__Problem requirements__
Pictures appear among the records below and must be omitted. Repeat exactly the lines from the line with "Click the CSDN @一拳Marx watermark" to the line with "Task: Exit the Black Box game", both included.

__Entries provided__

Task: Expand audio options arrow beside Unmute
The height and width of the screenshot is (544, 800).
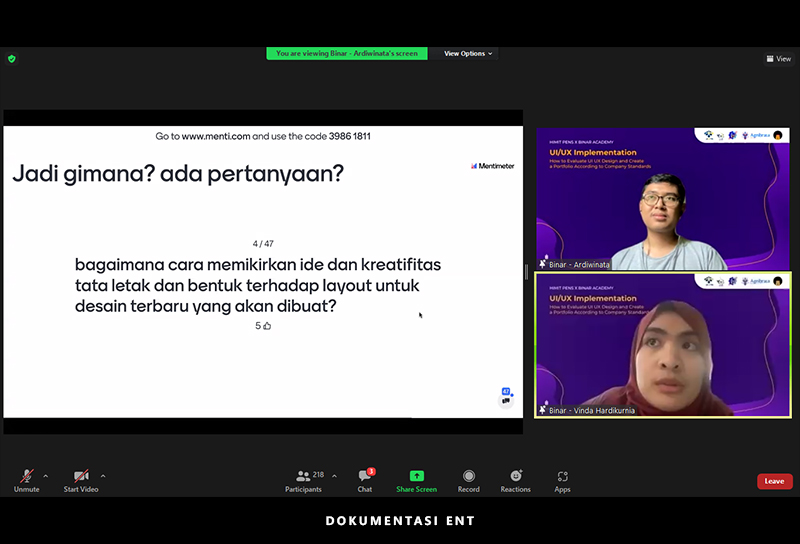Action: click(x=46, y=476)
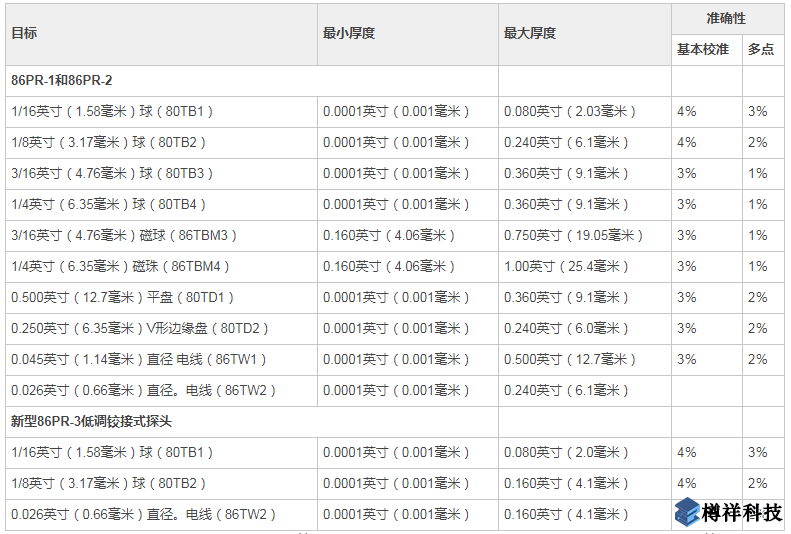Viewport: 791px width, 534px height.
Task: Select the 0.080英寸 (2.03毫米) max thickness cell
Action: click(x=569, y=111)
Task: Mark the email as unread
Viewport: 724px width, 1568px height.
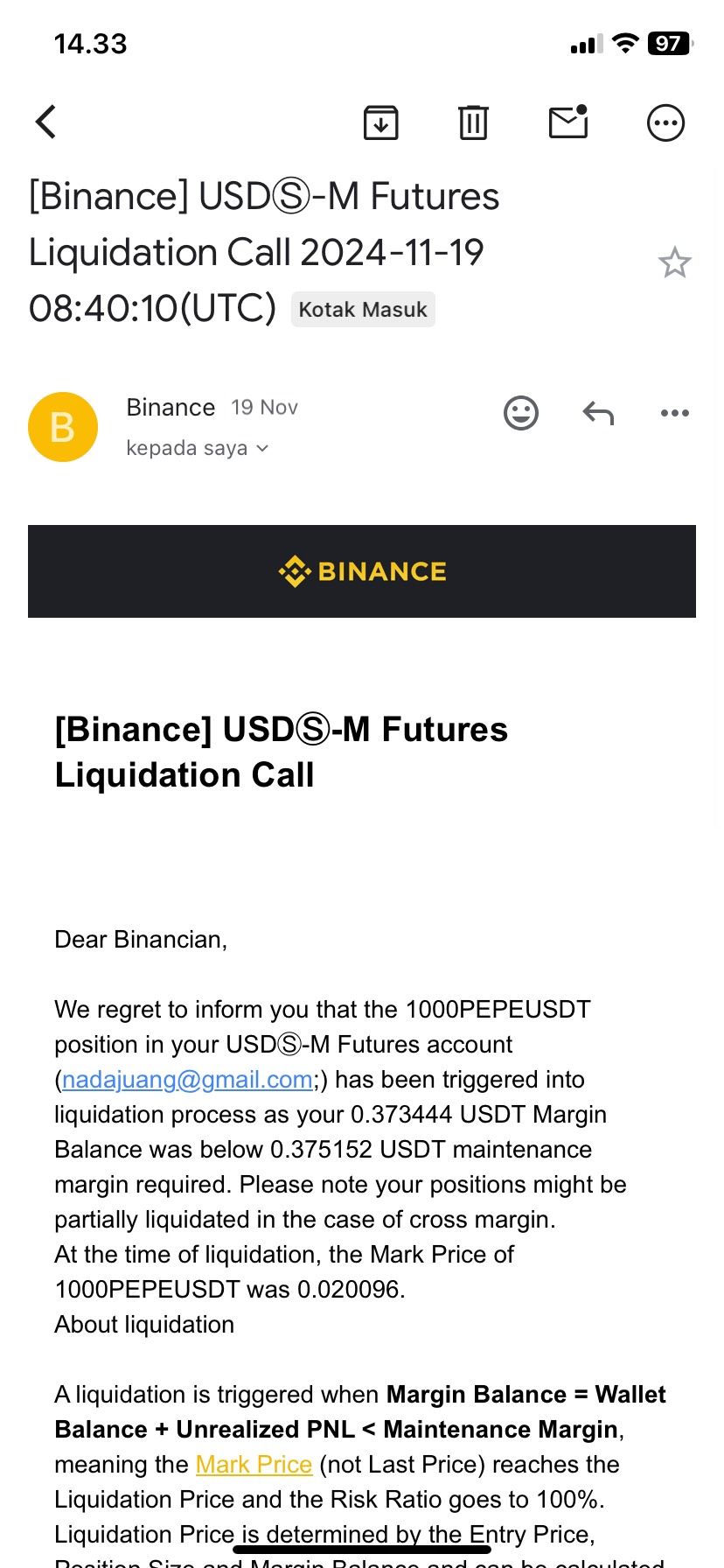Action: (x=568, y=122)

...

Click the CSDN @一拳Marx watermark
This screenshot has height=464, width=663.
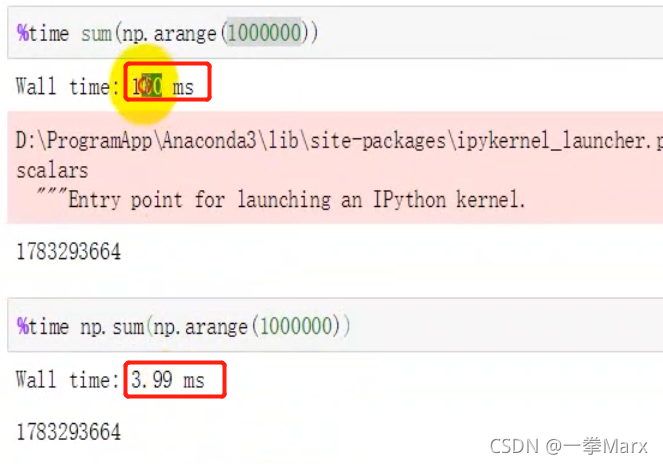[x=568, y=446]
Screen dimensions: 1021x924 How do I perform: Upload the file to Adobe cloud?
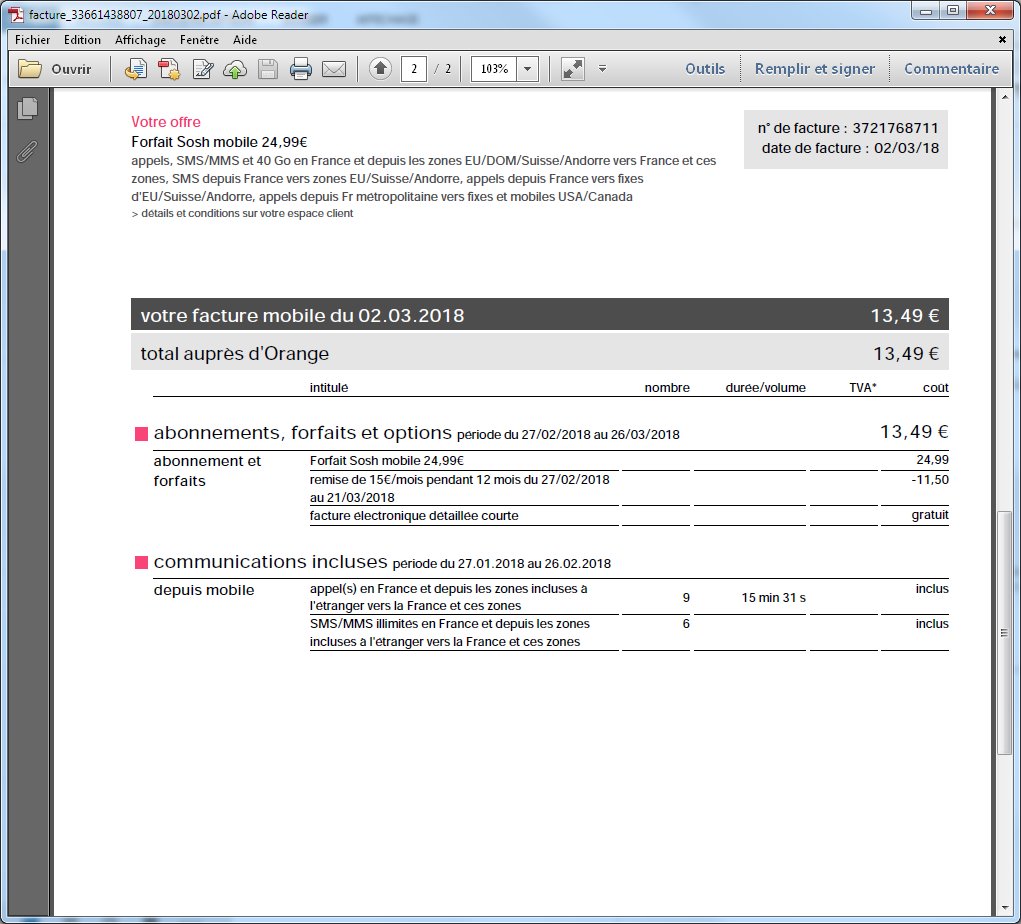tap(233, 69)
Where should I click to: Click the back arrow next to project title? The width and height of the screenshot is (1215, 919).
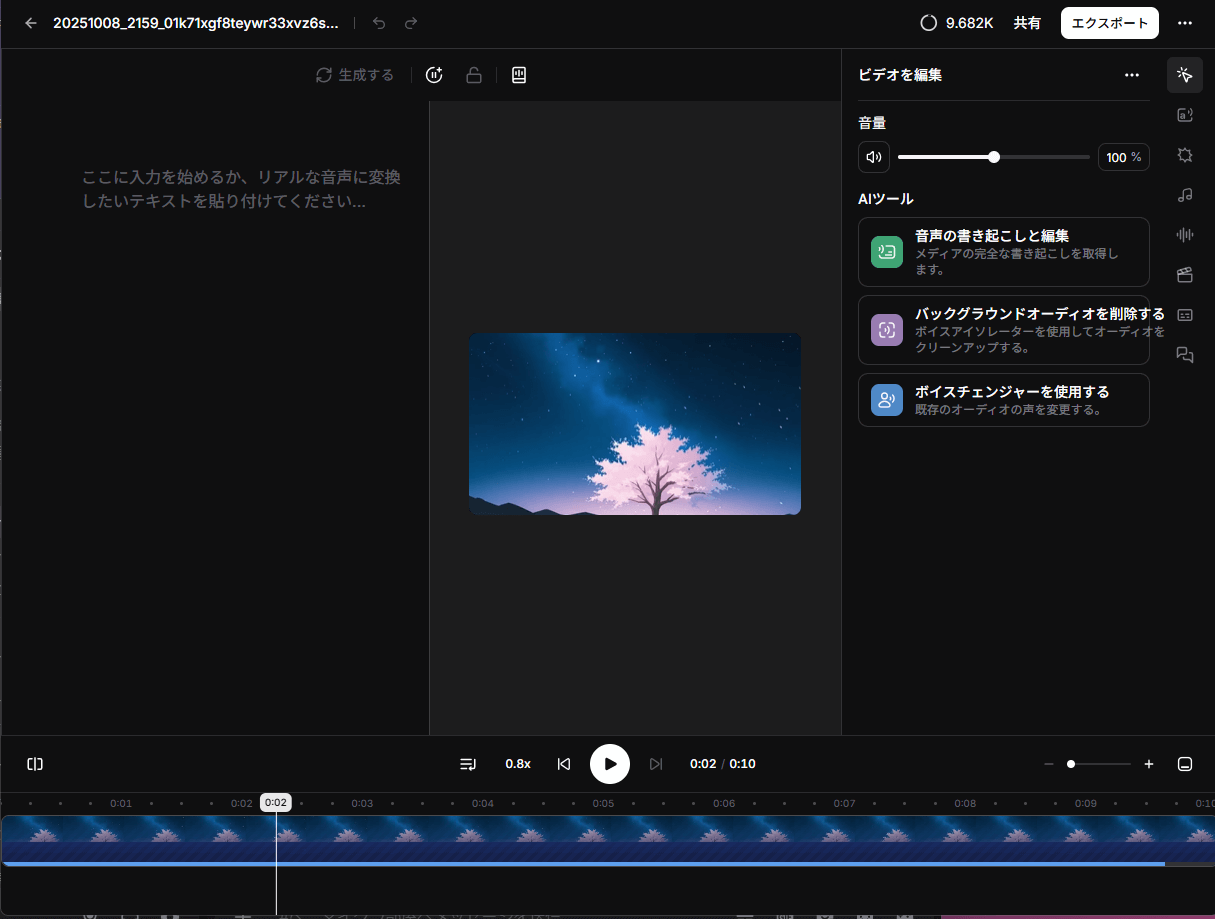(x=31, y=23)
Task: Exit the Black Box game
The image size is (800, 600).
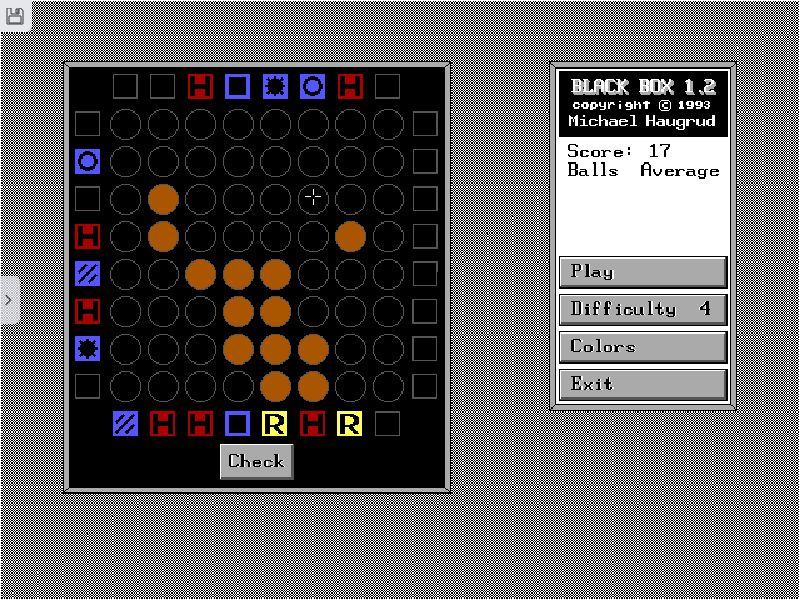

__Written answer__
Click the CSDN @一拳Marx watermark
This screenshot has height=464, width=663.
[x=568, y=446]
Screen dimensions: 1021x924 How do I perform: Upload the file to Adobe cloud?
tap(233, 69)
Where should I click to: Click the back arrow next to project title? The width and height of the screenshot is (1215, 919).
(x=31, y=23)
Task: Exit the Black Box game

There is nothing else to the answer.